# For you SeaBreeze - A fall welcome to New England



## DaveA (Sep 3, 2017)

Thought you might enjoy this tune.  Just a few miles out of Portland and this is what you'll see.  We're headed up to the cottage in western Maine, 'til early October.  Best time of the year, for my money.  We also enjoy our spring visits but have to tolerate the skeeters and black flies.


----------



## SeaBreeze (Sep 3, 2017)

Very sweet video Dave, thanks for posting it!   Hope you have a wonderful time in Maine, we'll both be soaking in the beauty of nature's autumn soon!   Try and post a couple of photos when you get back, would love to see them!


----------



## DaveA (Sep 3, 2017)

Here's our "home away from home" for the next month.  Taken from the small beach at water's edge.


----------



## SeaBreeze (Sep 3, 2017)

Nice and peaceful, enjoy!  This will be our home away from home for a couple of weeks, or somewhere thereabouts.  This was in June though, not fall.


----------



## Camper6 (Sep 4, 2017)

The first sign of fall where I live is when the maples on the mountain change color.

It hasn't started yet.


----------



## terry123 (Sep 4, 2017)

Camper6 said:


> The first sign of fall where I live is when the maples on the mountain change color.
> 
> It hasn't started yet.


Envy you Camper seeing the leaves change like that!!


----------



## SeaBreeze (Sep 4, 2017)

View from our truck last September.

Data segment

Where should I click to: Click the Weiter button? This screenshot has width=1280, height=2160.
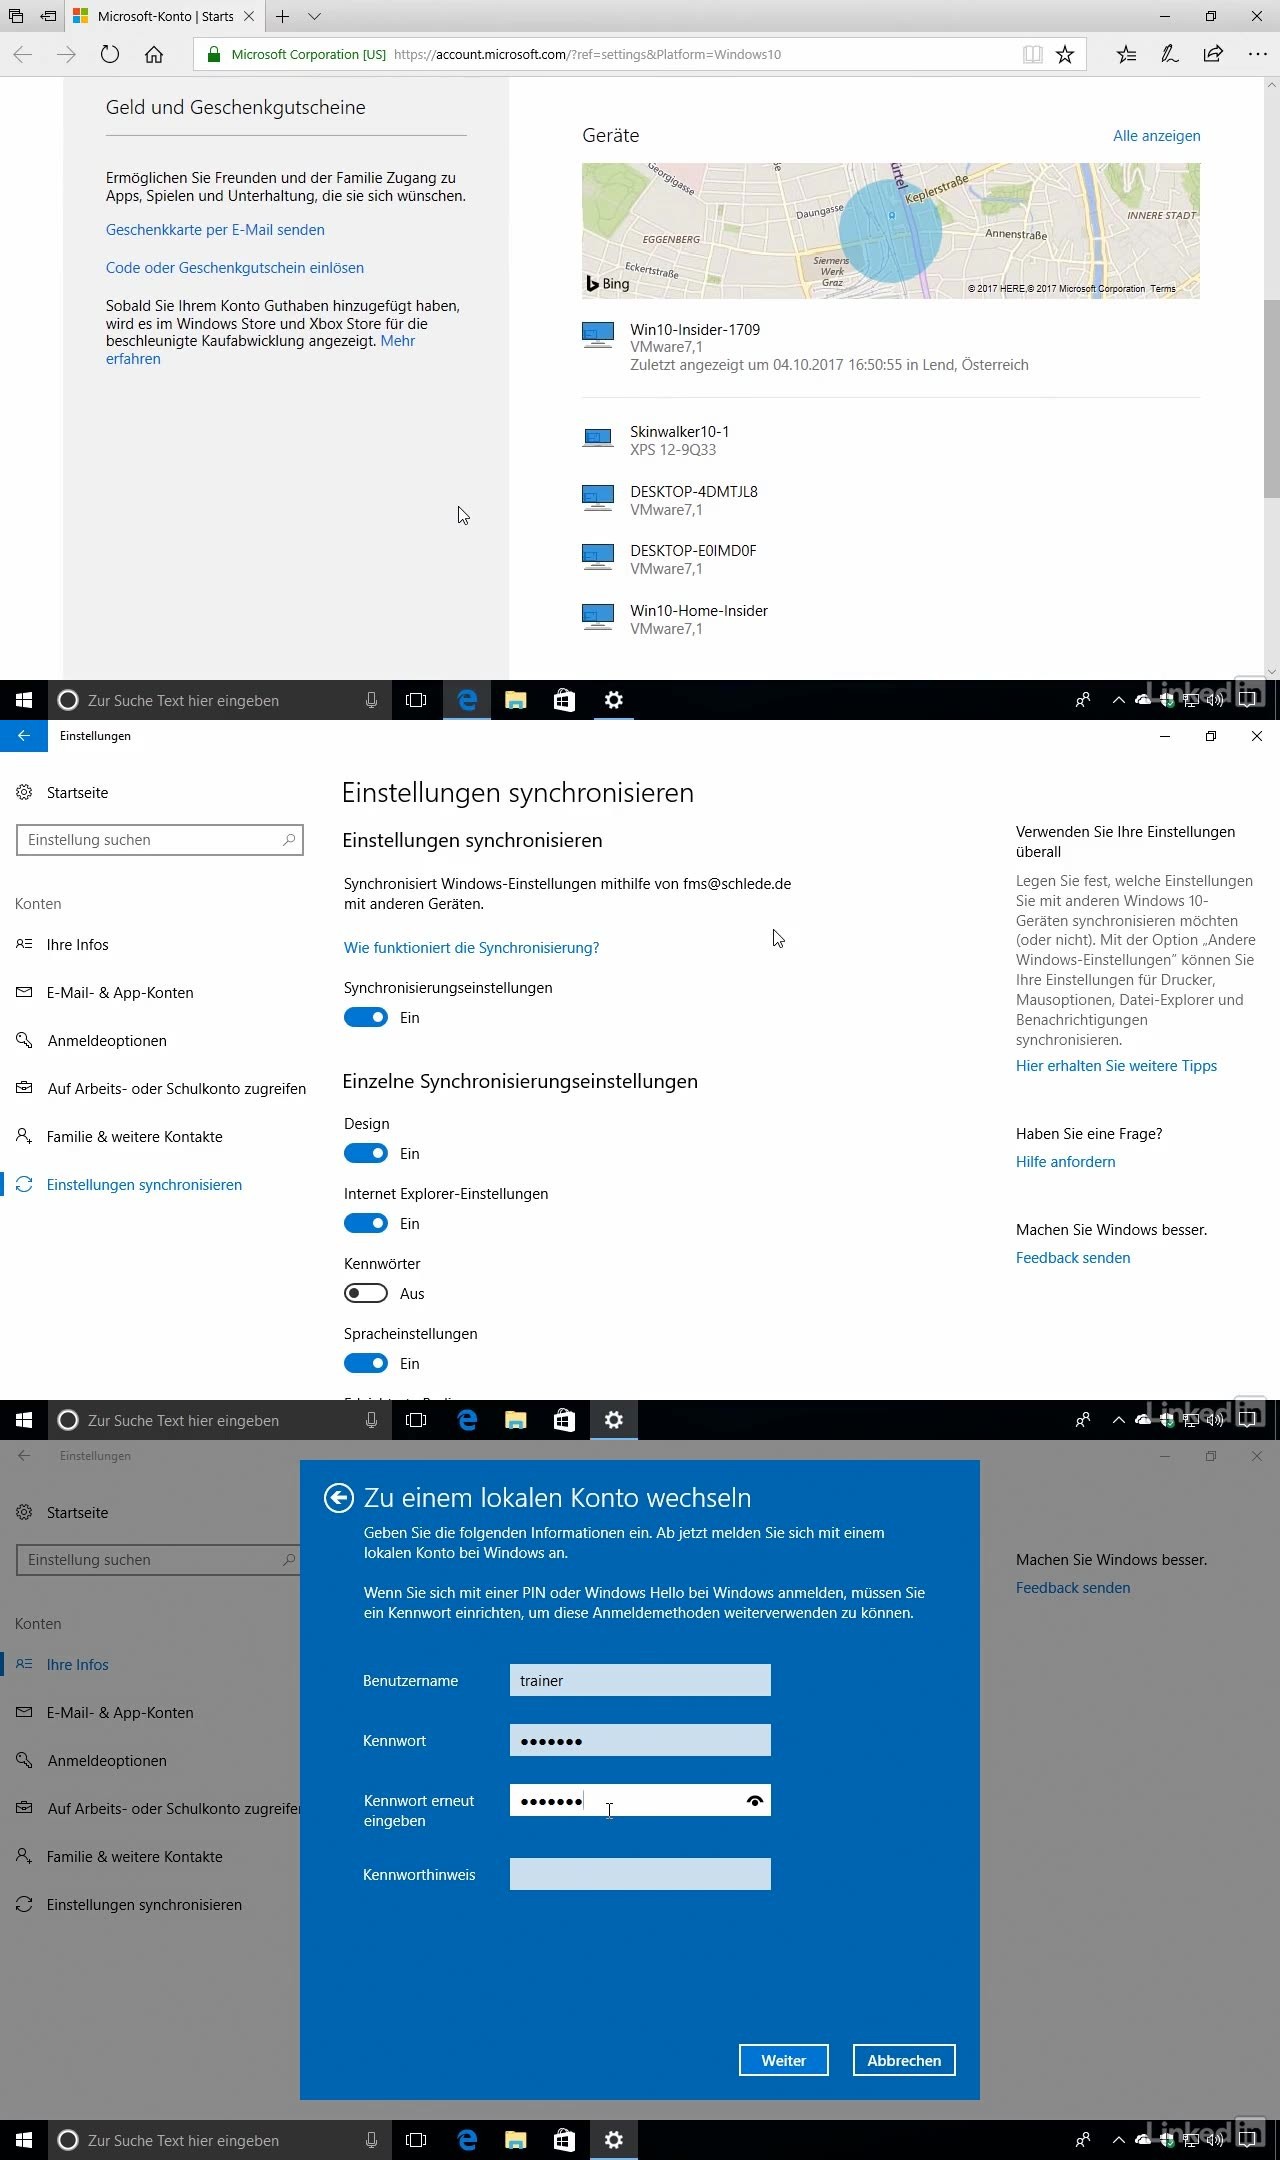pos(783,2060)
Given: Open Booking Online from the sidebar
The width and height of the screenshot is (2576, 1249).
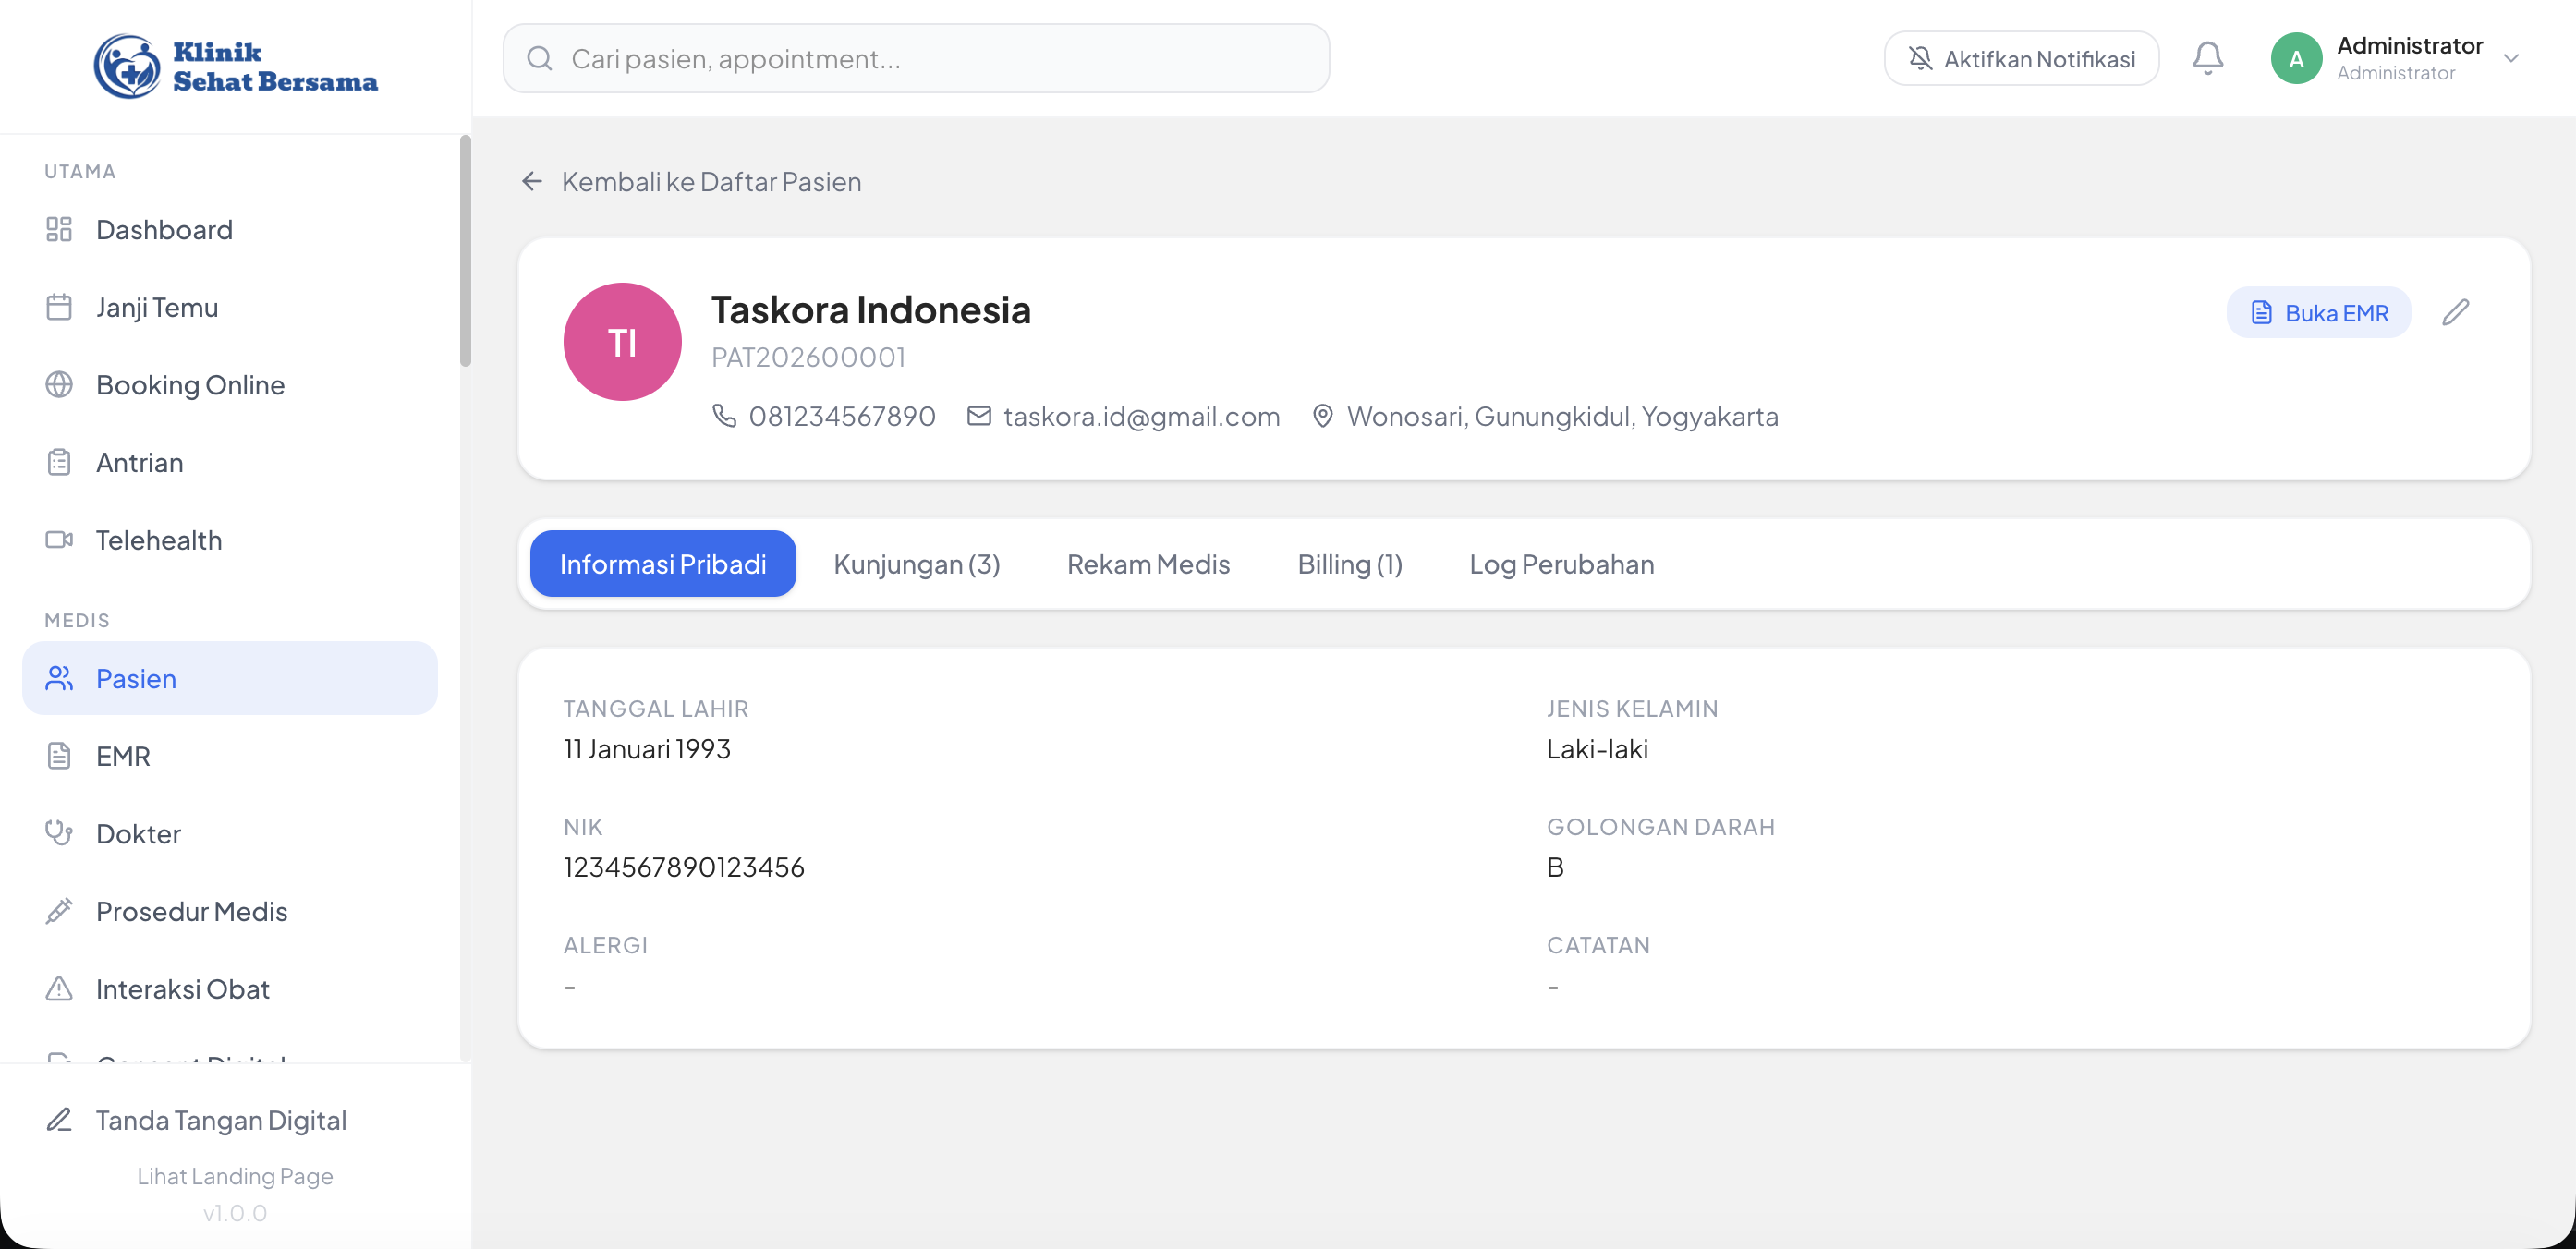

Task instructions
(1) For each statement, say whether it agrees with the fall thread, giving yes or no along with the words of the thread that decide it, quoted exactly.
(a) DaveA plans to stay at the cottage in western Maine until early October.
(b) SeaBreeze's picture of their home away from home was taken in the fall.
(c) Camper6 reports that the maples on the mountain have already changed color.
(2) Answer these questions from the fall thread.
(a) What does DaveA have to tolerate on spring visits?
(b) From where was DaveA's picture of the cottage taken?
(c) From where was the view in SeaBreeze's last post seen?
(3) Resume the forum thread about fall in New England from the point where it ends.
The lines have nothing to do with the forum thread about fall in New England.

Replies
(1)
(a) Yes: "We're headed up to the cottage in western Maine, 'til early October."
(b) No: "This was in June though, not fall."
(c) No: "It hasn't started yet."

(2)
(a) The skeeters and black flies.
(b) From the small beach at water's edge.
(c) From their truck, last September.

(3)
----------



## DaveA (Sep 7, 2017)

Doesn't tell you much about the fall foliage but does show a current shot of a fall evening, seen from the porch of the cottage.


----------



## Myquest55 (Sep 7, 2017)

Thank you so much for sharing that wonderful video!  I wasn't aware there was a song just for New England. 

We flew up to Portland last week for our house inspection.  It was gorgeous weather and the inspection went well.  Closing is scheduled for the 26th Sept.  Then we have to get the TN house ready to sell.  We should be moved to Gorham in November!  Cannot wait.


----------



## SeaBreeze (Sep 21, 2017)

DaveA said:


> Doesn't tell you much about the fall foliage but does show a current shot of a fall evening, seen from the porch of the cottage.



Love your photo Dave, I was gone when you posted it....very nice!  :cool2:


----------



## SeaBreeze (Sep 21, 2017)

A picture I took of Aspens turning color.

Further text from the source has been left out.